**COMO FAZER**
De acordo com a notícia sobre os preços dos combustíveis, quanto custava o barril do petróleo Brent no fim de fevereiro?

**TEXTO DE ORIGEM**

O governo federal divulgou nesta quarta-feira (13) um novo pacote de medidas para tentar frear o avanço dos preços dos combustíveis no país diante da disparada do petróleo no mercado internacional. A principal ação prevê um subsídio de até R$ 0,8925 por litro da gasolina e de R$ 0,3515 no diesel.
A estratégia busca impedir que refinarias, produtoras e importadores repassem totalmente aos consumidores o aumento registrado no preço do barril do petróleo após a intensificação da crise no Oriente Médio. Em troca da compensação financeira paga pelo governo, as empresas ficam impedidas de transferir a alta internacional para os combustíveis vendidos no Brasil.
Siga o canal do WSCOM no Whatsapp.
Apesar do valor anunciado para a gasolina, o impacto não deverá aparecer de forma integral nas bombas. Isso porque o combustível comercializado nos postos brasileiros é composto por diferentes misturas, e apenas parte do preço final é diretamente afetada pela subvenção federal.
A iniciativa amplia as ações já adotadas pelo Planalto nos últimos meses para reduzir os efeitos da instabilidade externa sobre o mercado nacional. Em abril, o governo já havia lançado medidas voltadas à contenção dos reajustes da gasolina e do diesel.
A preocupação aumentou após a forte valorização do petróleo Brent, referência internacional do setor. Segundo os dados apresentados pelo governo, o barril saltou de US$ 72,48 no fim de fevereiro para US$ 107,77, alta de 48,7%, impulsionada pelas restrições de circulação no Estreito de Hormuz, uma das principais rotas marítimas para transporte da commodity.

**TRECHOS DOS REGISTROS**
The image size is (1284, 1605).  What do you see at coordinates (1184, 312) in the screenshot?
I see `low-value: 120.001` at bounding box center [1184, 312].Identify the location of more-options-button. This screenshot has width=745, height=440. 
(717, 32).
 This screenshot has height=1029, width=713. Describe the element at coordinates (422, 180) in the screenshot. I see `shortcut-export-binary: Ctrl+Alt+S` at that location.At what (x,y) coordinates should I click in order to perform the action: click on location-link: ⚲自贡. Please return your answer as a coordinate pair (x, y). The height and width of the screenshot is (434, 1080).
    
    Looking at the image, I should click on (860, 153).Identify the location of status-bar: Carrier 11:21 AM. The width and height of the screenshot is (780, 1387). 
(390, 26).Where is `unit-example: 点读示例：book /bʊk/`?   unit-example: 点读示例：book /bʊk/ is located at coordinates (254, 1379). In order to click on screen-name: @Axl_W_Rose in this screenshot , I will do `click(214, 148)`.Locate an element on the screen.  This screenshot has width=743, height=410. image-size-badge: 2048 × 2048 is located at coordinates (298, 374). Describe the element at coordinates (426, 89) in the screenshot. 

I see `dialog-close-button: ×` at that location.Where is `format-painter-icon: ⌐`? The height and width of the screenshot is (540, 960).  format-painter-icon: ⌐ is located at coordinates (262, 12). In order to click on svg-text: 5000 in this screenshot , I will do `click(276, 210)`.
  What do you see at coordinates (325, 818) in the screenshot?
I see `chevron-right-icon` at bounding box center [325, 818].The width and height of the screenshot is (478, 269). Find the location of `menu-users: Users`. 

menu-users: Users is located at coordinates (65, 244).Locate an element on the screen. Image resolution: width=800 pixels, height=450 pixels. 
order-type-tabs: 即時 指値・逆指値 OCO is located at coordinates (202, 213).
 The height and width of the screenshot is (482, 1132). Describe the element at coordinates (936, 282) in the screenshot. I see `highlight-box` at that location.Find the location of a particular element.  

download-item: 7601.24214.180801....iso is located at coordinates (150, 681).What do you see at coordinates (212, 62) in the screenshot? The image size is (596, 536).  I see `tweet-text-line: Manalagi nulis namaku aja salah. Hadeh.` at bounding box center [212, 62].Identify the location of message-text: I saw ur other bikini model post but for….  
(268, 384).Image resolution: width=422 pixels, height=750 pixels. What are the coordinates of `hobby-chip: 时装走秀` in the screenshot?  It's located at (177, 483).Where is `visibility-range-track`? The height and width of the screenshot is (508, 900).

**RESPOSTA ESCRITA**
US$ 72,48.